WPA and WPA2 isn't broken. There's only a configuration problem in WPS (a system designed to bypass having to enter a WPA key, who thought that was a good idea anyway?). Even that isn't broken as such. The effect is that the brute force attack has been simplified to the point where it is achievable to actually perform rather than having to brute force the entire array of usable keys. A simple configuration change that either fixes the problem or better yet limits the number of tries or the rate of tries for connecting using WPS would instantly make it secure again.
The irony? Older access points which support WPA and WPA2 but don't support WPS are quite secure.
The double irony? I have never had WPS actually work on my access point even when the PIN is known, so I'm amazed that this is a suitable attack vector in the first place.

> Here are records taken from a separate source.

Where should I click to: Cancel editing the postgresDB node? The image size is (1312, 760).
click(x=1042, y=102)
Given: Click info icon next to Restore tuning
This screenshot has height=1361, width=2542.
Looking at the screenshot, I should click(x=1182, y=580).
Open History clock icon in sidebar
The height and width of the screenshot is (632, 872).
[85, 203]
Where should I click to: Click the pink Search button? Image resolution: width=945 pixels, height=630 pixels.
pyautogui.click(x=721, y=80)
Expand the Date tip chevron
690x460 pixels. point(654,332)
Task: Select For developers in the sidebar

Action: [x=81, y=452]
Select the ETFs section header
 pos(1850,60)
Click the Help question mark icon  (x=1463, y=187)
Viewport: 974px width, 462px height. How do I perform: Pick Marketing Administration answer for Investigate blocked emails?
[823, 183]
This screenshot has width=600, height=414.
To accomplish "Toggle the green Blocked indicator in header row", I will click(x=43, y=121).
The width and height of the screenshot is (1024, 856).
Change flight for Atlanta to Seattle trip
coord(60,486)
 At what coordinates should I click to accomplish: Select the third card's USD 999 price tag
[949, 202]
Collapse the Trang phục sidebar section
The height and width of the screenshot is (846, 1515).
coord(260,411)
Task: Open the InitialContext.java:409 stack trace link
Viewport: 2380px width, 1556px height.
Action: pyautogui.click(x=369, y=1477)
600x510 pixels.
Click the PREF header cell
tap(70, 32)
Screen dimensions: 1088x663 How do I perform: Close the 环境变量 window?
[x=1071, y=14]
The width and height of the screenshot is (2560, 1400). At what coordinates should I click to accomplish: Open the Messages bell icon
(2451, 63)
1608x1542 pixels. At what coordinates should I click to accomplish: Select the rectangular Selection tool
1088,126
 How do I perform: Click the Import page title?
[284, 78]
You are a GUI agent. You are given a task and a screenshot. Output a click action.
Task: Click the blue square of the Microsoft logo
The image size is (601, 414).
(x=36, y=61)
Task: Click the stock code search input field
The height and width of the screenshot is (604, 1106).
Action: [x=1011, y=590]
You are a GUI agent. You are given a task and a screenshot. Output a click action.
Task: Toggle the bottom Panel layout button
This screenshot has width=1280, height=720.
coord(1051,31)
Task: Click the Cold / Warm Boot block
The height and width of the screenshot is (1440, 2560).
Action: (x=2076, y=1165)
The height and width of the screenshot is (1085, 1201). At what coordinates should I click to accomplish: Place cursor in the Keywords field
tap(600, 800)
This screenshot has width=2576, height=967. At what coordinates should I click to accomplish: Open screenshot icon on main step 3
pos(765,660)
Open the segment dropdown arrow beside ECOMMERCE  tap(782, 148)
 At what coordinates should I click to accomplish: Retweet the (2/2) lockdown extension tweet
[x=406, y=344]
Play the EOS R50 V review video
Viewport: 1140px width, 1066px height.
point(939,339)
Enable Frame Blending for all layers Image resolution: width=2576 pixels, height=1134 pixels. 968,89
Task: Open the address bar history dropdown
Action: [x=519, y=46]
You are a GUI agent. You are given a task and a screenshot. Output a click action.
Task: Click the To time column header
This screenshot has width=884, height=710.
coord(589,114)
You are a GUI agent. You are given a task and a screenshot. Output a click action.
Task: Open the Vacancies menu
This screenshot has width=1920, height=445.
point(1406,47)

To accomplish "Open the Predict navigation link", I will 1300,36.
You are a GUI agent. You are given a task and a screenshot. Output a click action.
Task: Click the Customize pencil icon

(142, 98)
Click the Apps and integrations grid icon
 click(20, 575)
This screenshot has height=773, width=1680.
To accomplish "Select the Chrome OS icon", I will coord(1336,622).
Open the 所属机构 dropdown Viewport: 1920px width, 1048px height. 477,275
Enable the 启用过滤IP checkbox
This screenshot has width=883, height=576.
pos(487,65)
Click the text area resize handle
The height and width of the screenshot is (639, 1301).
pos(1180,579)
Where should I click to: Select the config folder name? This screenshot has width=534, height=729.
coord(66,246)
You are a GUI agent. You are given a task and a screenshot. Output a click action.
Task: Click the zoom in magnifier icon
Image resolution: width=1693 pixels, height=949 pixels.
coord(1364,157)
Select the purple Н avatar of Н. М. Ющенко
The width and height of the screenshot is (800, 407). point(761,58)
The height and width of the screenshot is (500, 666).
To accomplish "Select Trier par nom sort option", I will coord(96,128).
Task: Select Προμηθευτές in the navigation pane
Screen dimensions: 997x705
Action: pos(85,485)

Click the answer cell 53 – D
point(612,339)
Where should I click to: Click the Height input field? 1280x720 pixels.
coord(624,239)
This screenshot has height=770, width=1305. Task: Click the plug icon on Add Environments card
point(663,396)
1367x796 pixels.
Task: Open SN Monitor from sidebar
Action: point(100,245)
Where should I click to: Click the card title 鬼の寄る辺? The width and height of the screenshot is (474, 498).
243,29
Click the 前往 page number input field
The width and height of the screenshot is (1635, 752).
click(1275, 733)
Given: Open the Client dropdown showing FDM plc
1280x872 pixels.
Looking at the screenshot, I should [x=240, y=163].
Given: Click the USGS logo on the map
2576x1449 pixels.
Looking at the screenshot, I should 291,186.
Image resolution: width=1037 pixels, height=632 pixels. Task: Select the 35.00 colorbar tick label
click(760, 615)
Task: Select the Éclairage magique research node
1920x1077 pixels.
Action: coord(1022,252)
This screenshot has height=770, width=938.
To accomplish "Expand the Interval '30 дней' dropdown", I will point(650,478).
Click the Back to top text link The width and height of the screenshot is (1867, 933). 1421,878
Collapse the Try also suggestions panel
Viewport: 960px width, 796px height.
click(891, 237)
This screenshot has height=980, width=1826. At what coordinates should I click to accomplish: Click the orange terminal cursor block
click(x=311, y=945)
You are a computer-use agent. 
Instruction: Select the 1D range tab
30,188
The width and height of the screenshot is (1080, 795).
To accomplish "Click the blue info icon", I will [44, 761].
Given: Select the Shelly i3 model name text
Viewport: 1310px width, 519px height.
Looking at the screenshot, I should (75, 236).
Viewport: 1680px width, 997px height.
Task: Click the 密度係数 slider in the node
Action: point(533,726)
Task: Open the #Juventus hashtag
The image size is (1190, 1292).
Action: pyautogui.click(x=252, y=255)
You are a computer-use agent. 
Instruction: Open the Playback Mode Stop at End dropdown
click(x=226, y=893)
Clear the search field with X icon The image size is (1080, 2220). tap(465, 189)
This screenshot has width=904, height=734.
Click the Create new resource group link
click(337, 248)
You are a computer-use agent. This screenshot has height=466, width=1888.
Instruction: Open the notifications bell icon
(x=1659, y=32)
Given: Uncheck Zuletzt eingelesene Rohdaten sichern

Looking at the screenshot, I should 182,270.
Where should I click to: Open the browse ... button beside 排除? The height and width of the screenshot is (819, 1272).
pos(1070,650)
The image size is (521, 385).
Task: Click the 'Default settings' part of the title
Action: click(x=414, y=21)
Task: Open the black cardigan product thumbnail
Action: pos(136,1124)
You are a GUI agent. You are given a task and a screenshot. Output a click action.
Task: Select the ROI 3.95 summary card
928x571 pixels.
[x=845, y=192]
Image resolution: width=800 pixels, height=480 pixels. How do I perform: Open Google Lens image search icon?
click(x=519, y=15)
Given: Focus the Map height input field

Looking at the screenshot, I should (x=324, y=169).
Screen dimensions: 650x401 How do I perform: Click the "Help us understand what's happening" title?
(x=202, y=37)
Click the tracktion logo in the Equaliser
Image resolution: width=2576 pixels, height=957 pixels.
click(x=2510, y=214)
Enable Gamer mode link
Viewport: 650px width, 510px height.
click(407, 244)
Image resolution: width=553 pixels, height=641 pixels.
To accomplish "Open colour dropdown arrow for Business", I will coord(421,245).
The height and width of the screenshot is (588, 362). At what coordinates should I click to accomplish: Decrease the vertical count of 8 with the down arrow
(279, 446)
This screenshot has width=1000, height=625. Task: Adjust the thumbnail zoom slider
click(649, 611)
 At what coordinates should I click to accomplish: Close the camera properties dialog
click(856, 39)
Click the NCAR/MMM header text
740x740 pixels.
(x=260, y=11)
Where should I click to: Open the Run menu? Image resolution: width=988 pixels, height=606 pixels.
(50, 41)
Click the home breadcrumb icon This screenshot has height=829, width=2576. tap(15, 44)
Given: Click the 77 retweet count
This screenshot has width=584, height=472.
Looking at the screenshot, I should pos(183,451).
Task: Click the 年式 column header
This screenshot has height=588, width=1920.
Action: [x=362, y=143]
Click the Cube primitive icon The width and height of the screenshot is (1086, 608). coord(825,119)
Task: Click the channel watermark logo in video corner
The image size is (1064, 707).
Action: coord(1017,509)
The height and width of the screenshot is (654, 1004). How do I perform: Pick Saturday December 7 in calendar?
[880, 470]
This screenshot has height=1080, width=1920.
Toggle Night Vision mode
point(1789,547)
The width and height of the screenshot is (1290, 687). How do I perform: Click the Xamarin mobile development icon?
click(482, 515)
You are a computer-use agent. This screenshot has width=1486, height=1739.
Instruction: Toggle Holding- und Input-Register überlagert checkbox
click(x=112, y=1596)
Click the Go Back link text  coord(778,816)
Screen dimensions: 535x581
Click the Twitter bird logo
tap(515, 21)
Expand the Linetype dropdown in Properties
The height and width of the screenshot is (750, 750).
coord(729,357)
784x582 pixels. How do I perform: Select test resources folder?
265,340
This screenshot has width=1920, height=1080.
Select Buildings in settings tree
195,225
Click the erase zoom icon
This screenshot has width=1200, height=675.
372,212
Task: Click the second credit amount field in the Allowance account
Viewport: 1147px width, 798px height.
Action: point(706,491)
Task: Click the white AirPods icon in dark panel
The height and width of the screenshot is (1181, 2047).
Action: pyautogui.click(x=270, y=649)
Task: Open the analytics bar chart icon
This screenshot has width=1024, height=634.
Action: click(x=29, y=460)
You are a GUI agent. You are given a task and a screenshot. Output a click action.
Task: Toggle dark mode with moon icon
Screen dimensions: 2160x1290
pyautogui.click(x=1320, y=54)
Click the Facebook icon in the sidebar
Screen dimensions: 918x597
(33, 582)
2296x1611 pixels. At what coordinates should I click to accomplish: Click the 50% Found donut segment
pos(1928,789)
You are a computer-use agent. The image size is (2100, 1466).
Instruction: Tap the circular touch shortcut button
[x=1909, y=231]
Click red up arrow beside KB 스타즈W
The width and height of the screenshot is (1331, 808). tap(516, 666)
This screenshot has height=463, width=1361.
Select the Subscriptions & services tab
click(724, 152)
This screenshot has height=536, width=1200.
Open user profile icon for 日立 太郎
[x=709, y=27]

I broadcast about 120 open AP's by Lumpy · 2012-03-22 22:29 · Score: 4, Funny

All of them named Linksys, Dlink, Wireless, etc... and all to a single router that is connected to nothing at all.
It significantly reduces the volume of idiot neighbors that do not configure their new wireless as many times they will connect to me instead.
Works great, when I shut it off, I see no more default router names.
It also screws with the wardrivers, I look at some of the maps every few months and see my location with a giant pile of AP names around my building.

--
Do not look at laser with remaining good eye.